--- start of Task inputs ---
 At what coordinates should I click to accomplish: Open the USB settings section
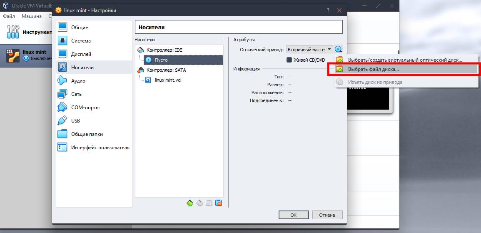point(75,121)
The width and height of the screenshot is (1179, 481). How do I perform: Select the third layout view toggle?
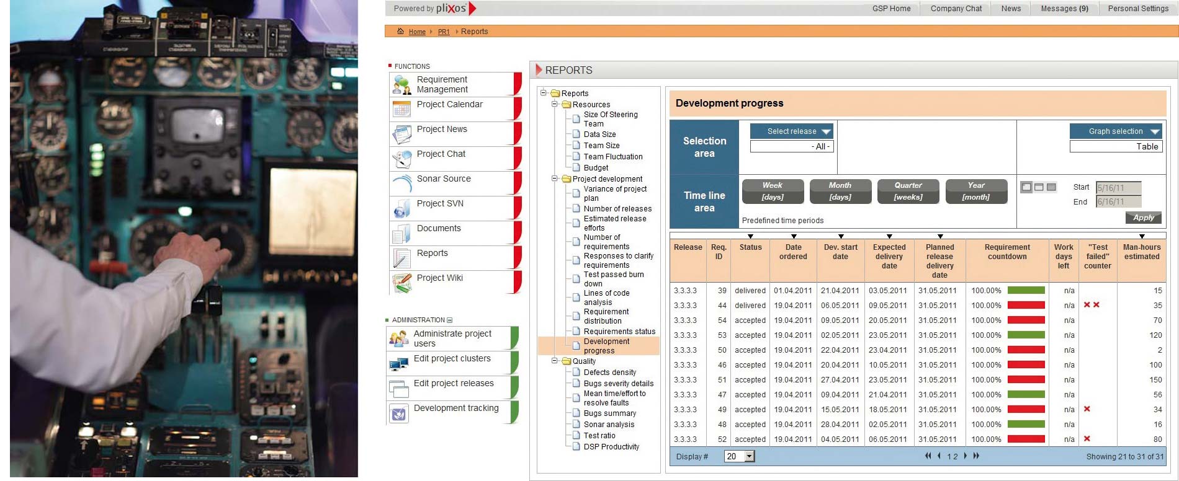coord(1051,187)
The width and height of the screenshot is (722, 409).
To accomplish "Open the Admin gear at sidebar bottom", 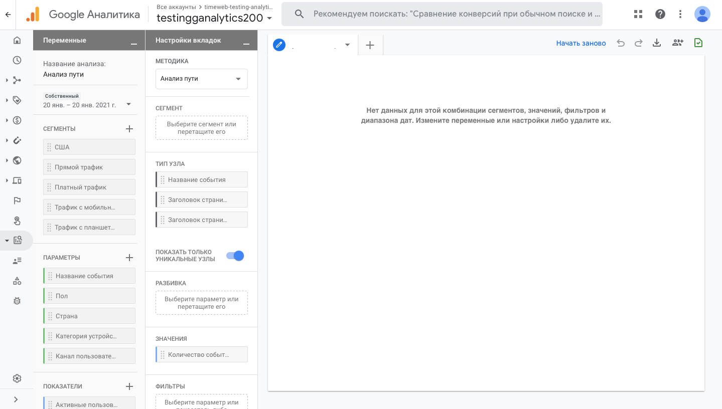I will coord(17,378).
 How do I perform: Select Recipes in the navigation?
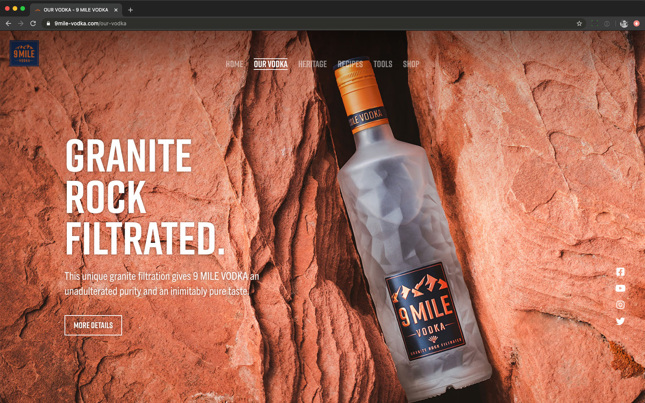350,64
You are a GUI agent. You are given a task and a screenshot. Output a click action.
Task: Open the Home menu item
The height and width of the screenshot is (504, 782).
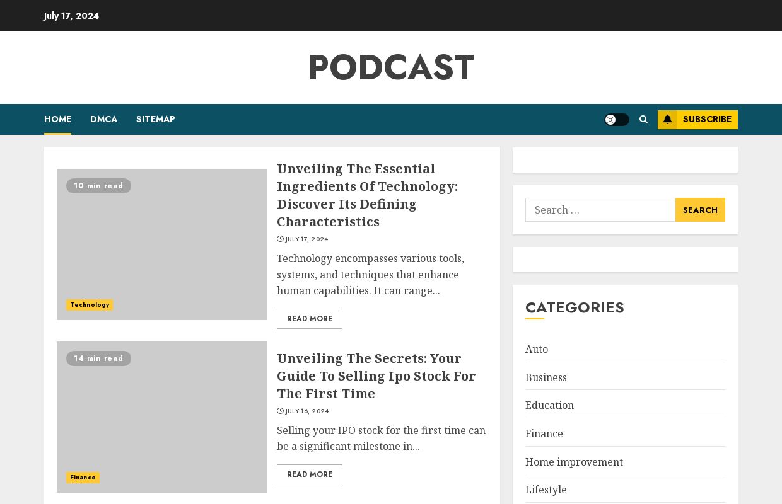click(x=57, y=120)
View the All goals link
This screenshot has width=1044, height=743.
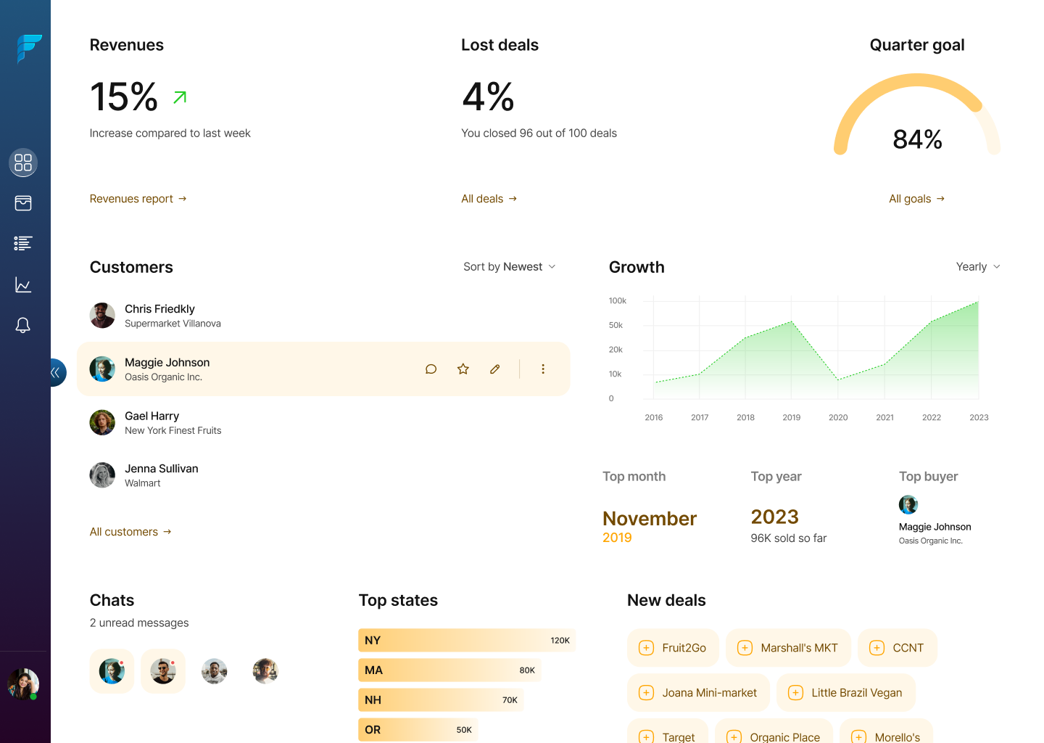coord(916,199)
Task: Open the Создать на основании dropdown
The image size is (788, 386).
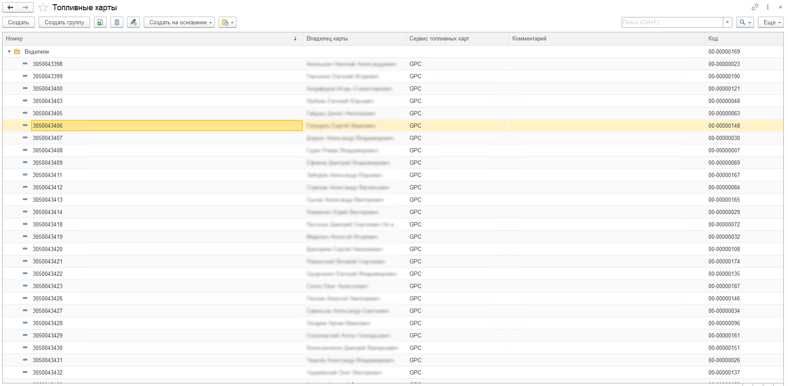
--- end of Task inputs ---
◆ Stated goal
Recast everything from the line containing "Task: Open the Создать на основании dropdown" down to the end of the records as a Markdown table with the columns Row and Line, skipping blank lines and leaving the pictures out.

◆ Response
| Row | Line |
|---|---|
| 1 | Task: Open the Создать на основании dropdown |
| 2 | The image size is (788, 386). |